Google ranking systems are designed to help users find what they're looking for on the web. The algorithms sort through billions of web pages in a fraction of a second to rank the most relevant and useful information. To do this, there is not only one but a series of algorithms.
The search logic looks at many factors such as the keywords in a query, the relevance and usability of a page, age of content, the expertise of the source and the location settings of a user.
The meaning of a search query
To return the most relevant results Google first needs to establish the exact information a user is looking for.
The algorithms have to cater for spelling errors, synonyms and work out if a query is for fresh content like current news of for historic accuracy.
The relevance of web pages
The algorithms also need to analyse the content of web pages and determine whether they contain search relevant information.
The most basic test of relevance is if a web page contains the same keywords as the search query.
If such keywords appear in the url, meta tags, headlines, body copy or image alt tags they are more likely to be relevant.
Beyond such simple keyword matching Google also uses aggregated and anonymised interaction data to assess whether search results are relevant to queries.
Data is transformed into signals which help Google’s machine-learned systems to better determine the relevance.

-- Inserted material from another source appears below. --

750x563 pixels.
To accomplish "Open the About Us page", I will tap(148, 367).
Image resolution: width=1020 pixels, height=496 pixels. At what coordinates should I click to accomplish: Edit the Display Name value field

These signals help to assess if a web page contains the answer a user is looking for rather than just repeating the same question.
The quality of content
It’s all about the user experience and the quality of the search result.
The algorithms try to find and to prioritise the most reliable sources available. Google determines which websites or pages demonstrate expertise, authority and trustworthiness on a given topic.
Spam algorithms help to prevent a page of low quality from rising to the top in the search results.
The usability of web pages
Usability plays a big part. The algorithms analyse whether a website loads quickly (page speed), or appears correctly in different browsers and on different devices.
It's been a few years now that Google started working on mobile-first indexing. Google is crawling of the web now using a smartphone Googlebot.
Context and settings
Information such as a user's location (local search), search history and search settings also help Google to serve the most relevant results at that given point in time.
Google also may tailor some recommendations which they think may be of interest for the user.